That's Some 'Plan,' House Republicans
With 63 votes to repeal or undermine the Affordable Care Act under their belts, House Republicans have promised for years that they're *this close* to releasing an ACA replacement. Now, they're saying the time has finally come…
…for a "broad outline."
The Hill: GOP ObamaCare replacement will leave out key dollar figures
House Republicans' ObamaCare replacement plan will not include specific dollar figures on some of its core provisions, and will instead be more of a broad outline, according to lobbyists and aides…
…it will not include specific dollar amounts on how large the tax credit would be, nor will it note which employer health insurance plans would be subject to taxation, lobbyists and aides said.
Republicans have said previously they will not be introducing their ObamaCare replacement plan in the form of a bill, but will instead release a white paper that is less detailed than legislation would be.
Keeping the plan in the form of a broad outline puts off some of the difficult tradeoffs and preempts lines of attack that would be raised with a specific and detailed plan.
The Republican Party has been on the verge of coalescing around its alternative health-care-reform plan since the health-care debate began seven years ago…But guess what? Ryan's plan once again will not be an actual plan at all, but a series of generalized ideas that sound good in the abstract yet fail to specify how they would work…
Even though Republicans keep promising over and over that they're just about to unveil a serious plan to replace Obamacare, and the news media keeps reporting these promises at face value, it never happens. There's a reason for that. The Republican health-care stance combines rhetorical opposition to all of the cruel features of the old health-care system with denunciations of every practical measure in Obamacare required to fix them. The unspecified alternative allows them to promise that nobody will suffer from lack of access to insurance, but without committing to any sacrifices needed to make this happen…

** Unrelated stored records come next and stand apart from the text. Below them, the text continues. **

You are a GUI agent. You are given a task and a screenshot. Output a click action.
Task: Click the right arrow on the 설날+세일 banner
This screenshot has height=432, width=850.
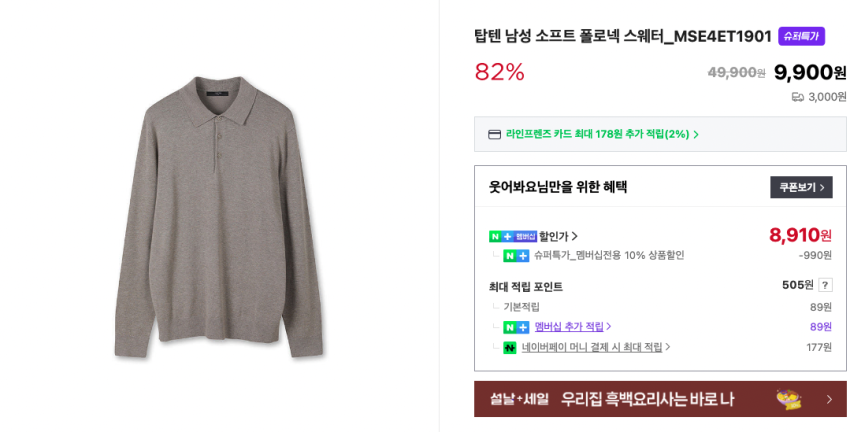point(829,399)
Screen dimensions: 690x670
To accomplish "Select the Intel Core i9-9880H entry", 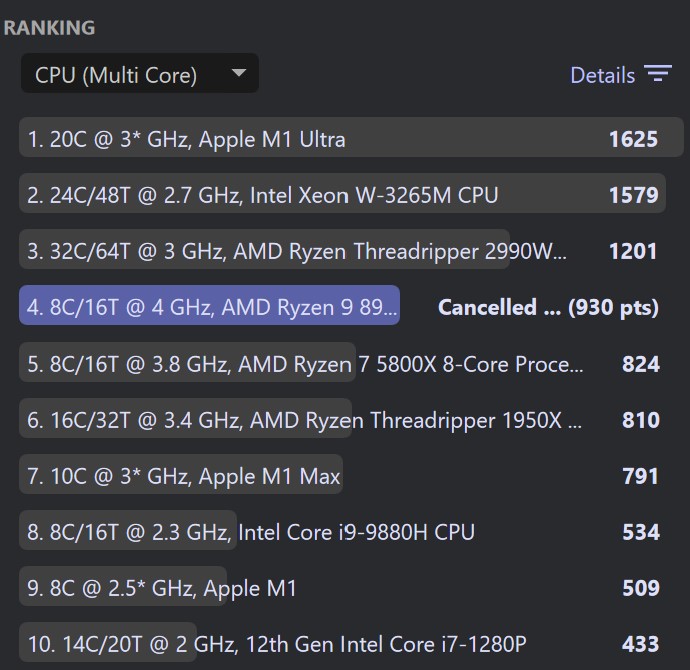I will point(251,532).
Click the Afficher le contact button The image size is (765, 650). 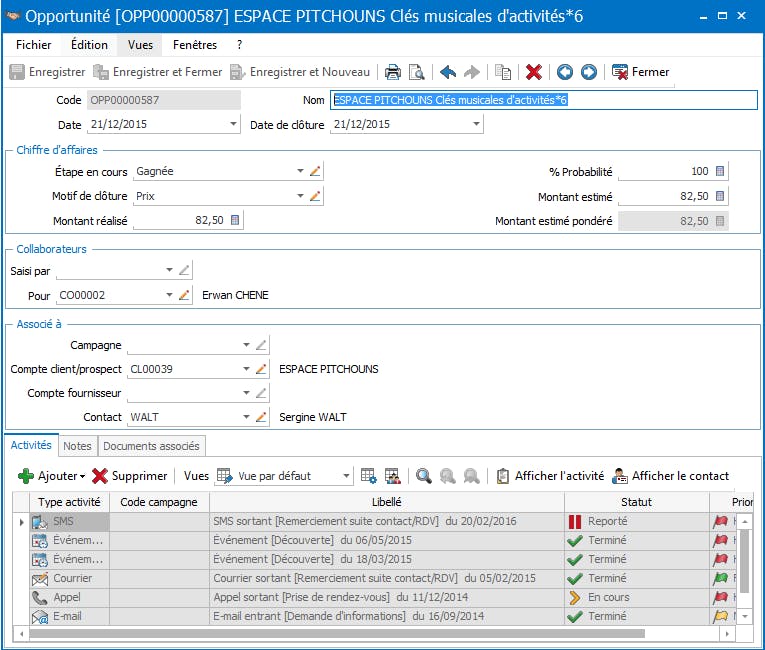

If there was a real Republican plan with real numbers, it would politically implode. The numbers aren't just details to be worked out. The numbers are the whole problem.
MSNBC: Paul Ryan's ‘Better Way' points in a worse direction
…Putting together policy proposals is difficult, so Ryan and House Republicans prefer not to invest the effort.
House Energy and Commerce Committee Chairman Fred Upton (R-Mich.), the chairman of Ryan's health care "task force," recently urged the media to "give us a little time, another month or so," before the Republican alternative to the Affordable Care Act would be ready for its big unveiling. Two months later…they're nearly ready to show us "a broad outline" of ideas we already know they support, and which wouldn't make much of a difference in providing health security to the public.
We've documented the reasons GOP lawmakers keep failing to craft their own ACA alternative, so let's instead focus our attention today on the Speaker's "Better Way" blueprint. It started with Ryan's plan to address poverty, which turned out to be laughable. His national-security vision soon followed, and it was not only ignored, it was quickly contradicted by his party's presumptive presidential nominee. Part Three in the Wisconsin congressman's agenda was a deregulation plan that was just a warmed over version of the stale GOP wish list.
And the next step, apparently, is a "detailed policy paper" outlining the Republican alternative to the Affordable Care Act – without the details.
So, the saga continues. House Republicans just love to keep us guessing – and they still don't have a health care plan, beyond stripping more than 20 million Americans of the affordable, quality coverage they've gained through the ACA.